Tasks for this exercise:
[1] Translate this sentence from the passage on peninsula moose populations into Spanish: "Fish and Game says that habitat is the single biggest limiting factor on the peninsula’s moose population."
[2] From the passage on peninsula moose populations, extract the stretch from "The Board of" through "killed this year.".

Extract provided:
* * * * * * * * *

The peninsula is divided into Game Management Units 7, on the eastern peninsula, and 15A on the northwestern peninsula, 15B in the central western peninsula, and 15C in the southwestern peninsula. While moose aren’t going great guns in any of those units — and, therefore, neither is moose hunting — some areas are doing better than others.
“We believe 15A is still in decline. Fifteen B is kind of a wait and see due to the large fire that occurred there, and 15C we believe we’re stable and maybe, possibly increasing slightly. And in Unit 7 we think we are still having declining moose populations,” Selinger said.
Fish and Game says that habitat is the single biggest limiting factor on the peninsula’s moose population. Forests have matured beyond the point of providing good moose browse, but some areas have been rejuvenated by wildfire. Area 15C has seen several fires in recent years, including the Fox Creek River Fire in 2005, and the Caribou Hills burn in 2007. Last year’s Funny River Fire torched almost 200,000 acres in area 15B, but 15C — home to the most human development — hasn’t had a major wildfire for decades.
“I believe poor habitat conditions are the primary cause for the decreasing moose populations in Units 7 and 15A,” Selinger said. “We are optimistic that the recent burn in 15B will result in improved forage for moose. And I’ll go out on a limb and predict that this area will have more favorable moose habitat than it did prior to the fire.”
The Board of Game enacted an intensive management plan for moose in 15A in 2012, which was revised in 2013. It includes aerial and ground-based wolf predator control measures, and a habitat improvement project. Three female wolves were taken in predator control in 2014, and none have been killed this year.
The habitat improvement project happened in late winter and spring of 2013, with about 85 acres being cleared and 1,000 birch saplings planted. It’s too soon to really gauge the impact of these measures, but no obvious improvements have yet occurred.
“The birch seedlings were successful and moose utilized the area where habitat improvements occurred,” Selinger said. “However, we cannot detect any impacts to the moose or wolf population in 15A from the intensive management actions so far. The main message is that we are dealing with a declining moose population in 15A. I expect this trend to continue, but the rate of decline will likely lessen.”

* * * * * * * * *

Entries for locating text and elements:
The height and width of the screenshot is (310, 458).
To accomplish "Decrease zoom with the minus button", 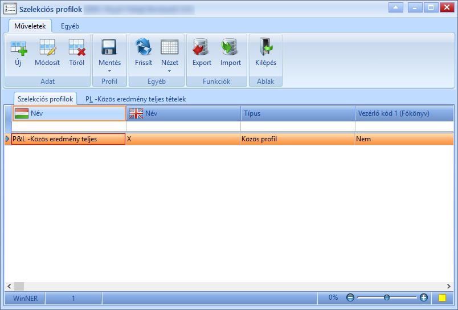I will click(350, 297).
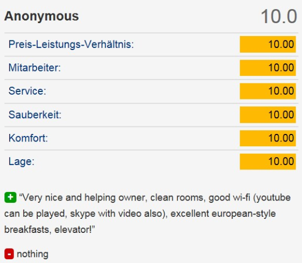Click the 'breakfasts, elevator!' closing line
Image resolution: width=302 pixels, height=263 pixels.
(x=50, y=230)
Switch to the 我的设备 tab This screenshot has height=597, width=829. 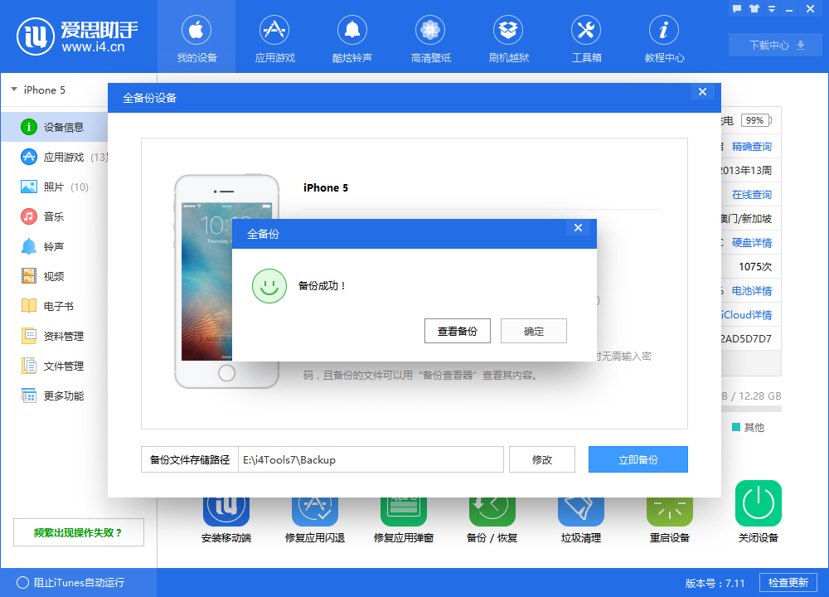(x=196, y=37)
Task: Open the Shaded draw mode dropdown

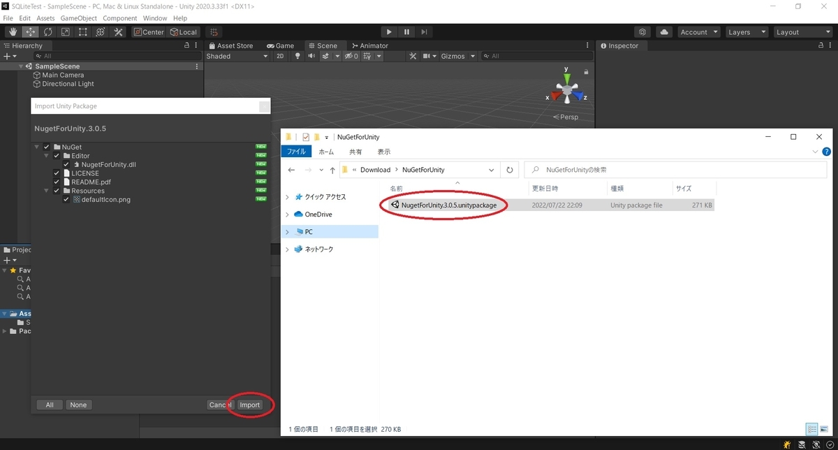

* * * * * * * * *

Responses to the tasks:
[1] Fish and Game afirma que el hábitat es el mayor factor limitante de la población de alces de la península.

[2]
The Board of Game enacted an intensive management plan for moose in 15A in 2012, which was revised in 2013. It includes aerial and ground-based wolf predator control measures, and a habitat improvement project. Three female wolves were taken in predator control in 2014, and none have been killed this year.